BeClaude
Guide2026-04-29

Mastering the Messages API: Build Multi-Turn Conversations with Claude

Learn how to use the Messages API for basic requests, multi-turn conversations, prefill techniques, and vision capabilities with practical code examples.

Quick Answer

This guide covers the Messages API for building conversational AI apps with Claude, including stateless multi-turn conversations, prefill techniques to shape responses, and vision support for image analysis.

Messages APIClaude APIMulti-Turn ConversationsPrefillVision

Mastering the Messages API: Build Multi-Turn Conversations with Claude

Claude's Messages API is the primary interface for building conversational AI applications. Whether you're creating a chatbot, a code assistant, or a document analysis tool, understanding how to structure requests and manage conversation state is essential.

This guide walks you through the core patterns of the Messages API—from basic requests to advanced techniques like prefill and vision—with practical code examples you can use immediately.

Understanding the Messages API vs. Managed Agents

Anthropic offers two ways to build with Claude:

  • Messages API: Direct model prompting access. Best for custom agent loops and fine-grained control.
  • Claude Managed Agents: A pre-built, configurable agent harness that runs in managed infrastructure. Best for long-running tasks and asynchronous work.
This guide focuses on the Messages API, which gives you full control over every request and response.

Basic Request and Response

At its simplest, the Messages API takes a list of messages and returns Claude's response.
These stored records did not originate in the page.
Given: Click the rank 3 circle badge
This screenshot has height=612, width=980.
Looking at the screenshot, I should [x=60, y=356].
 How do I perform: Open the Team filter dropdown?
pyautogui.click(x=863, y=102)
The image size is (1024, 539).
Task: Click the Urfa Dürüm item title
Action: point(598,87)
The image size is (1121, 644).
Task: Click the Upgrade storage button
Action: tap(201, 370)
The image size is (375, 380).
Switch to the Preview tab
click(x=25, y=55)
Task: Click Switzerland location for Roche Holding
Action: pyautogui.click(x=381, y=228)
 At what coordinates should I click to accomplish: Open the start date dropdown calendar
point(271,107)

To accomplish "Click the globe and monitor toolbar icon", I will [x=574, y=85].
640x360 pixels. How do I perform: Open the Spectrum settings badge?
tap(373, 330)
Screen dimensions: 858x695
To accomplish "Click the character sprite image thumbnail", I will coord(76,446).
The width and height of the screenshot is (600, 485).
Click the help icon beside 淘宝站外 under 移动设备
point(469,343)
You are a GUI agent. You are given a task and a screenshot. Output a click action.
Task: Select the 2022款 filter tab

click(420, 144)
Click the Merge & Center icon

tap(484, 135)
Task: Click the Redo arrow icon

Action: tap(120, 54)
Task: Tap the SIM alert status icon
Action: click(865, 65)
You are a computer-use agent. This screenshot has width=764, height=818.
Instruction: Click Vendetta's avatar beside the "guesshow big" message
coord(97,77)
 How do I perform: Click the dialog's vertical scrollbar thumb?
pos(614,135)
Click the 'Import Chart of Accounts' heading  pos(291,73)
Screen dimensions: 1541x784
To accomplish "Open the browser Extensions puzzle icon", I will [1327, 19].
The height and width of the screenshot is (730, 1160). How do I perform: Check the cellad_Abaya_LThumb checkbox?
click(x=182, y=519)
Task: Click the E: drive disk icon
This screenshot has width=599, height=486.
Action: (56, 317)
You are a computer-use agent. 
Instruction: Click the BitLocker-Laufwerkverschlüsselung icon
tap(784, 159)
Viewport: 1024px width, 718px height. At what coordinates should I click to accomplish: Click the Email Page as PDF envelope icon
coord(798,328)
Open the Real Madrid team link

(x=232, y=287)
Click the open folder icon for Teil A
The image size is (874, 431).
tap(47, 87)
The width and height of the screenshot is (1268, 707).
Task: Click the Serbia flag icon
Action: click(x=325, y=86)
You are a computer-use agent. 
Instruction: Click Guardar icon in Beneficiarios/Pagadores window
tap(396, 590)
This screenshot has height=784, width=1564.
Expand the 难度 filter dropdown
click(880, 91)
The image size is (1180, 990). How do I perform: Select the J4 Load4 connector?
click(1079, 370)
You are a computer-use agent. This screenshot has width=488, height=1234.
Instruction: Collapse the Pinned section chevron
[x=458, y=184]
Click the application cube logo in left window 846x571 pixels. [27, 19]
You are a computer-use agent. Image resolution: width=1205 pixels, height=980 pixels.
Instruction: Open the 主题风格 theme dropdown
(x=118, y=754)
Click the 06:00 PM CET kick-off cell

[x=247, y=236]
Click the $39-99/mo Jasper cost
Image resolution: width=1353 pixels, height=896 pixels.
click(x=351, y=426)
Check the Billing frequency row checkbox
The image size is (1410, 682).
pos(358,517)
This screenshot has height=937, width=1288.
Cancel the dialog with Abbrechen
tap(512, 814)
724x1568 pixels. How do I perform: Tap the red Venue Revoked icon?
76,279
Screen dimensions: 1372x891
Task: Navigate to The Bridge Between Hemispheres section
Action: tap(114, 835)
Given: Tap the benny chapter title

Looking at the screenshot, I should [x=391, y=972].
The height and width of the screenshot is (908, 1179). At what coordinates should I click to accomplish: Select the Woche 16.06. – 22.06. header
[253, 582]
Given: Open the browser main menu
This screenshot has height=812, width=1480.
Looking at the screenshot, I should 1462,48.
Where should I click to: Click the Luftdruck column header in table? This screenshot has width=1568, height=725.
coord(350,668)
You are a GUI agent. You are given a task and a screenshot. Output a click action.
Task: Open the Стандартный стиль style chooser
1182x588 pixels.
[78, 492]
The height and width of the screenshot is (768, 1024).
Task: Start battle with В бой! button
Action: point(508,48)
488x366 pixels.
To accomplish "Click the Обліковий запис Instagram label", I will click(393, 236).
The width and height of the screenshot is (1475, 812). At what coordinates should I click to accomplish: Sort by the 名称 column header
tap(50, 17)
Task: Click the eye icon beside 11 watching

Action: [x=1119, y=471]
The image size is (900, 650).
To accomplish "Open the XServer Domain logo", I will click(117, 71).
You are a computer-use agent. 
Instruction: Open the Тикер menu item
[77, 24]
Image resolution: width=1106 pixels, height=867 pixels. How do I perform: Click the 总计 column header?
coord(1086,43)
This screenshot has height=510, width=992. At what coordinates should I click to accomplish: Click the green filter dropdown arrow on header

Here's a minimal example in Python:

import anthropic

client = anthropic.Anthropic()

message = client.messages.create( model="claude-opus-4-7", max_tokens=1024, messages=[ {"role": "user", "content": "Hello, Claude"} ] )

print(message)

Understanding the Response

The API returns a structured JSON object:

{
  "id": "msg_01XFDUDYJgAACzvnptvVoYEL",
  "type": "message",
  "role": "assistant",
  "content": [
    {
      "type": "text",
      "text": "Hello!"
    }
  ],
  "model": "claude-opus-4-7",
  "stop_reason": "end_turn",
  "stop_sequence": null,
  "usage": {
    "input_tokens": 12,
    "output_tokens": 6
  }
}

Key fields to note:

  • content: An array of content blocks (text, tool_use, etc.)
  • stop_reason: Why Claude stopped generating (end_turn, max_tokens, stop_sequence, or tool_use)
  • usage: Token counts for billing and monitoring

Building Multi-Turn Conversations

The Messages API is stateless—you must send the full conversation history with every request. This gives you complete control over context but requires you to manage state on your end.

Example: Two-Turn Conversation

message = client.messages.create(
    model="claude-opus-4-7",
    max_tokens=1024,
    messages=[
        {"role": "user", "content": "Hello, Claude"},
        {"role": "assistant", "content": "Hello!"},
        {"role": "user", "content": "Can you describe LLMs to me?"}
    ]
)

Notice that the assistant's previous response ("Hello!") is included in the messages array. This is how Claude maintains context across turns.

Important: Synthetic Assistant Messages

Earlier conversational turns don't need to actually originate from Claude. You can inject synthetic assistant messages to guide the conversation or provide context. For example:

messages = [
    {"role": "user", "content": "What's the capital of France?"},
    {"role": "assistant", "content": "The capital of France is Paris."},
    {"role": "user", "content": "Tell me more about its landmarks."}
]

This is useful for:

  • Providing example interactions in few-shot prompting
  • Correcting or steering the conversation history
  • Building multi-step reasoning chains

Putting Words in Claude's Mouth: The Prefill Technique

One of the most powerful features of the Messages API is prefilling—you can start Claude's response by including an assistant message with partial content in the last position of the input messages list.

Use Case: Constrained Multiple Choice

message = client.messages.create(
    model="claude-sonnet-4-5",
    max_tokens=1,
    messages=[
        {
            "role": "user",
            "content": "What is latin for Ant? (A) Apoidea, (B) Rhopalocera, (C) Formicidae"
        },
        {
            "role": "assistant",
            "content": "The answer is ("
        }
    ]
)

Output:

{
  "content": [{"type": "text", "text": "C"}],
  "stop_reason": "max_tokens"
}

By setting max_tokens=1 and prefilling with "The answer is (", we force Claude to complete only the letter. This is perfect for:

  • Classification tasks
  • Multiple-choice questions
  • Yes/no decisions
  • Structured output extraction

Use Case: Shaping Response Style

You can also prefill to control tone or format:

messages = [
    {"role": "user", "content": "Explain quantum computing in one sentence."},
    {"role": "assistant", "content": "Quantum computing is a revolutionary approach that "}
]

This ensures Claude continues your thought rather than starting from scratch.

Vision Capabilities: Working with Images

The Messages API supports image inputs, enabling Claude to analyze visual content. Here's how to send an image:

import base64

with open("diagram.png", "rb") as f: image_data = base64.b64encode(f.read()).decode("utf-8")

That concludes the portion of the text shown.